## Monday, June 20, 2016

### Loop correction to the propagator in $\phi^3$ theory

The loop correction to the propagator in the $\phi^3$ theory in six dimensions is given by the Feynman diagrams
Thus \begin{equation*} i \Pi (p) = \frac{g^2}{2} \int_0^1\!\!\! dx \int\!\! \frac{d^6k}{(2 \pi)^6} \frac{1}{(k^2 - \Delta(x,p) )^2} + i (p^2 \delta_{\phi} - \delta_m) \end{equation*} Here, $g$ is the coupling constant, $\delta_{\phi}$, $\delta_m$ are the counterterms and $\Delta(x,p) = m^2 - x(1-x) p^2$ with $m$ the mass of the particle.

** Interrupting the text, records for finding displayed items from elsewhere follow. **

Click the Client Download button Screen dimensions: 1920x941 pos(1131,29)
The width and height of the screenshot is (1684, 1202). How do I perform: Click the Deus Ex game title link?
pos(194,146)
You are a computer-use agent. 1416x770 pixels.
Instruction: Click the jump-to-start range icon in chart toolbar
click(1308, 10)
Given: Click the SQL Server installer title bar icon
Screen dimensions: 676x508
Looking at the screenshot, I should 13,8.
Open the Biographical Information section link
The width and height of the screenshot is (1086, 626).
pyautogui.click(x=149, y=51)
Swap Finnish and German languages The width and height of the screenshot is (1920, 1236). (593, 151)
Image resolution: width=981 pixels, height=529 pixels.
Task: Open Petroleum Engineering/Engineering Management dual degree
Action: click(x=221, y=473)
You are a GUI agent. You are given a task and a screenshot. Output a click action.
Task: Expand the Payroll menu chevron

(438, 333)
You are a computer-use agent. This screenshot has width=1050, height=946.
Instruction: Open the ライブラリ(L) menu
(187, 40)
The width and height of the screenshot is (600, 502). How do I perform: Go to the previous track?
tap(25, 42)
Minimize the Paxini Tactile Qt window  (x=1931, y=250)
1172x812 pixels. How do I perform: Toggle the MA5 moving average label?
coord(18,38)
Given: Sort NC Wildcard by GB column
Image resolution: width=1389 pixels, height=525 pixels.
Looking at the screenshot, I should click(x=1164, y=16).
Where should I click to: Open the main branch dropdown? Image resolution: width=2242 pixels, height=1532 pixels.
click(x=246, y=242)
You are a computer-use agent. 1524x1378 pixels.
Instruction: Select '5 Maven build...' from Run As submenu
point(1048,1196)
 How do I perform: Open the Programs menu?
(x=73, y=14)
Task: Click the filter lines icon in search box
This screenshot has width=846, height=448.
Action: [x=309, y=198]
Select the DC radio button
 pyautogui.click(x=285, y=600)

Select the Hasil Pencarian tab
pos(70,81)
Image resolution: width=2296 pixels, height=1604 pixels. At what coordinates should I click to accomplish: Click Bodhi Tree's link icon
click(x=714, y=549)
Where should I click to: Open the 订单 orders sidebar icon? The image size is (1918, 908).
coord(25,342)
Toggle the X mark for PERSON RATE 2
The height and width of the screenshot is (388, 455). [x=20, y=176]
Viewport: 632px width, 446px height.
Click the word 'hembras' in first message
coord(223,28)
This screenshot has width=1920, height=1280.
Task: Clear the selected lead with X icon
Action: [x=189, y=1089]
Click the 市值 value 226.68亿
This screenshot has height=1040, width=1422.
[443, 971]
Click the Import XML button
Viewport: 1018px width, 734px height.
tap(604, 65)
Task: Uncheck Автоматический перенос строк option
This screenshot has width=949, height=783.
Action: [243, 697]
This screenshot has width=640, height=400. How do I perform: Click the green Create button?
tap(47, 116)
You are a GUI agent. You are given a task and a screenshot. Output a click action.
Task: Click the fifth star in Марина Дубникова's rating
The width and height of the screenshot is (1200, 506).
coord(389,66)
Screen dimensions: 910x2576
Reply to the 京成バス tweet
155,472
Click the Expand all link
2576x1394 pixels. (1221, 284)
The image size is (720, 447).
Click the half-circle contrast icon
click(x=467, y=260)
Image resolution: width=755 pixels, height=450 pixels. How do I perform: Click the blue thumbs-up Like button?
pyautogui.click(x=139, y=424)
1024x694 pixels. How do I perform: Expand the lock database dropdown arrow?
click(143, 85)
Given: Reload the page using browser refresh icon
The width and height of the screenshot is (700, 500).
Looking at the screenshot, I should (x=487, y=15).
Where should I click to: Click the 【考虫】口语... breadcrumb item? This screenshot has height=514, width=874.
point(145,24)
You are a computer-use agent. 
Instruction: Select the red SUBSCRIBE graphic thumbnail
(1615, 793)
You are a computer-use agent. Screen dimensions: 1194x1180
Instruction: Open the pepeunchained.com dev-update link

In chapter 14 in his book, Srednicki calculates as follows:
1. calculate the integral in general dimension $d$
2. expand the result in small $\epsilon$ with $d = 6 - \epsilon$
3. fix the counterterms $\delta_{\phi}$ and $\delta_m$ using on-shell renormalization conditions
4. take the limit $\epsilon \to 0$
I find the calculation less messy if I change the order of the calculation:
1. calculate the integral in general dimension $d$
2. fix the counterterms $\delta_{\phi}$ and $\delta_m$ using on-shell renormalization conditions
3. take the limit $d\to 6$
Step 1 gives \begin{equation*} \Pi(p) = A \int_0^1\!\!\! dx\ \Delta(x,p)^{d/2 - 2} + p^2 \delta_{\phi} - \delta_m \end{equation*} with \begin{equation*} A = \frac{g^2}{2} \frac{1}{(4 \pi)^{d/2}} \Gamma\left( 2 - \frac{d}{2}\right) \end{equation*} Step 2 gives \begin{align*} \delta_{\phi} &= A\ ( \frac{d}{2} -2) \int_0^1 \!\!\! dx \ \Delta(x,m)^{d/2 - 3} x ( 1 - x) \\ \delta_m &= A \int_0^1 \!\!\! dx \ \Delta(x,m)^{d/2 - 2} + m^2 \delta_{\phi} \end{align*} In step 3 one can then easily calculate the limit \begin{align*} \Pi(p) &= \lim_{d \to 6} \left( A \int_0^1 \!\!\! dx \ \left( \Delta(x,p)^{d/2 - 2} - \Delta(x,m)^{d/2 - 2} \right) +(p^2 - m^2) A\ ( \frac{d}{2} -2) \int_0^1 \!\!\! dx \ \Delta(x,m)^{d/2 - 3} x ( 1 - x) \right)\\ &= \frac{\alpha}{12} (p^2 - m^2) + \frac{\alpha}{2} \int_0^1 \!\!\! dx \ \Delta(x,p) \log \frac{\Delta(x,p)}{\Delta(x,m)} \end{align*} with $\alpha = \dfrac{g^2}{(4 \pi)^3}$. This answer agrees with equation 166 in lecture notes by Einan Gardi. The integral can also be calculated in closed form. The result then agrees with equation 14.44 in Srednicki (but I have not checked the choices of branches).

Remark
In Srednicki's book the integral $\int \dfrac{d^6k}{(2 \pi)^6} \frac{1}{(k^2 - \Delta(x,p) )^2}$ is calculated using spherical coordinates, integrating over the radius, and looking up (or calculating) the volume of a $d-1$ dimensional sphere. I liked the method Einan Gardi uses for this integral: Gardi's method is very quick and the volume of $d-1$ dimensional sphere is not needed.